Is Nordstrom, Inc. (NYSE:JWN) a buy?
To many investors, hedge funds are viewed as delayed, outdated financial tools of a period lost to current times. Although there are over 8,000 hedge funds trading currently, this site focuses on the masters of this club, around 525 funds. Analysts calculate that this group controls the lion's share of the smart money's total capital, and by watching their highest performing equity investments, we've revealed a few investment strategies that have historically outperformed the S&P 500. Our small-cap hedge fund strategy beat the S&P 500 index by 18 percentage points per year for a decade in our back tests, and since we've started sharing our picks with our subscribers at the end of August 2012, we have outpaced the S&P 500 index by 33 percentage points in 11 months (find a sample of our picks).
Equally as crucial, optimistic insider trading activity is another way to look at the financial markets. Obviously, there are a number of incentives for a bullish insider to drop shares of his or her company, but only one, very clear reason why they would buy. Many empirical studies have demonstrated the market-beating potential of this strategy if investors know where to look (learn more here).
Now that that's out of the way, we're going to discuss the newest info surrounding Nordstrom, Inc. (NYSE:JWN).
At Q2's end, a total of 22 of the hedge funds we track held long positions in this stock, a change of -8% from the previous quarter. With hedgies' positions undergoing their usual ebb and flow, there exists an "upper tier" of noteworthy hedge fund managers who were boosting their stakes considerably.
According to our 13F database, Citadel Investment Group, managed by Ken Griffin, holds the biggest position in Nordstrom, Inc. (NYSE:JWN). Citadel Investment Group has a $88.6 million position in the stock, comprising 0.2% of its 13F portfolio. Sitting at the No. 2 spot is Ariel Investments, managed by John W. Rogers, which held a $55.4 million position; 0.9% of its 13F portfolio is allocated to the company. Some other peers that are bullish include Jonathon Jacobson's Highfields Capital Management, and Sean Cullinan's Point State Capital.

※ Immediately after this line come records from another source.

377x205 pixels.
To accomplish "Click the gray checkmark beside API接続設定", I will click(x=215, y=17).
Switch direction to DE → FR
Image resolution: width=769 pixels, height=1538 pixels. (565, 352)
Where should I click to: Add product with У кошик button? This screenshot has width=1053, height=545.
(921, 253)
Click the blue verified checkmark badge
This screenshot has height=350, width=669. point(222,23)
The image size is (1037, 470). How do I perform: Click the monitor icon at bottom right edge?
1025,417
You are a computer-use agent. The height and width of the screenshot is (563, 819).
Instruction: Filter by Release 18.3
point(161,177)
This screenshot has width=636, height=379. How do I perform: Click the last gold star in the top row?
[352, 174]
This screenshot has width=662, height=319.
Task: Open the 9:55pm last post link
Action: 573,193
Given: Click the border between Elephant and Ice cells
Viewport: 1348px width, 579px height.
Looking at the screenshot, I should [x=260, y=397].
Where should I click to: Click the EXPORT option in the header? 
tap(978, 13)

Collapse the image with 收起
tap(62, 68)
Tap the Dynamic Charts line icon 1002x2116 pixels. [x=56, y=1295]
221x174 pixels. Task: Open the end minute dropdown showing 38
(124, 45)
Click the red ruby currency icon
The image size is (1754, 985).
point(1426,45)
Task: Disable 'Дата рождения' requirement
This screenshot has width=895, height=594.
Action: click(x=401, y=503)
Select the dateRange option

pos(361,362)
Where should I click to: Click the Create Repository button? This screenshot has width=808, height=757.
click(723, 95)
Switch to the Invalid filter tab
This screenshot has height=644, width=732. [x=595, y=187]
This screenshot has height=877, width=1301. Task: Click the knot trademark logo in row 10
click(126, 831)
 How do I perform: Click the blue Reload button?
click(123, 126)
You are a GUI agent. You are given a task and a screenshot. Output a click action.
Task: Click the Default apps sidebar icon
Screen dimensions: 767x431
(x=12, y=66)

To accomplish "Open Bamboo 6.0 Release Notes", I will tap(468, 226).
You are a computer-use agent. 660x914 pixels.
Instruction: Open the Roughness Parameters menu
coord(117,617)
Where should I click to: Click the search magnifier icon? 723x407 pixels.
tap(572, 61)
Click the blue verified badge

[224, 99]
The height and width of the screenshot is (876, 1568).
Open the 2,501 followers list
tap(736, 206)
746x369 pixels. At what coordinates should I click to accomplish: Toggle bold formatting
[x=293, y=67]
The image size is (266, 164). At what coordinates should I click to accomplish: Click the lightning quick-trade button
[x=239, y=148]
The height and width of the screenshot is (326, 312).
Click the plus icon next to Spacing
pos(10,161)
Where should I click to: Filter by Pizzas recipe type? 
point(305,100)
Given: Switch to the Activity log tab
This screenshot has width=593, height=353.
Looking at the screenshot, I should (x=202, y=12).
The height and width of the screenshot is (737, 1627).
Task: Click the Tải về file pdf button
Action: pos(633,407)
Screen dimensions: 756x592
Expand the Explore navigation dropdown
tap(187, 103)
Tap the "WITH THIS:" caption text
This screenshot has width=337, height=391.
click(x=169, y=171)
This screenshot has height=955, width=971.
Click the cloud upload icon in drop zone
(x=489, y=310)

Judging by the fact that Nordstrom, Inc. (NYSE:JWN) has faced a fall in interest from the smart money's best and brightest, it's safe to say that there was a specific group of funds that decided to sell off their full holdings heading into Q2. At the top of the heap, John Overdeck and David Siegel's Two Sigma Advisors dumped the biggest stake of all the hedgies we watch, valued at an estimated $36 million in stock, and Matthew Tewksbury of Stevens Capital Management was right behind this move, as the fund dumped about $11 million worth. These transactions are intriguing to say the least, as total hedge fund interest was cut by 2 funds heading into Q2.
Bullish insider trading is most useful when the company we're looking at has seen transactions within the past half-year. Over the latest half-year time period, Nordstrom, Inc. (NYSE:JWN) has experienced zero unique insiders buying, and 13 insider sales (see the details of insider trades here).
We'll check out the relationship between both of these indicators in other stocks similar to Nordstrom, Inc. (NYSE:JWN). These stocks are Urban Outfitters, Inc. (NASDAQ:URBN), The Gap Inc. (NYSE:GPS), Ross Stores, Inc. (NASDAQ:ROST), Limited Brands, Inc. (NYSE:LTD), and Michael Kors Holdings Ltd (NYSE:KORS). All of these stocks are in the apparel stores industry and their market caps are similar to JWN's market cap.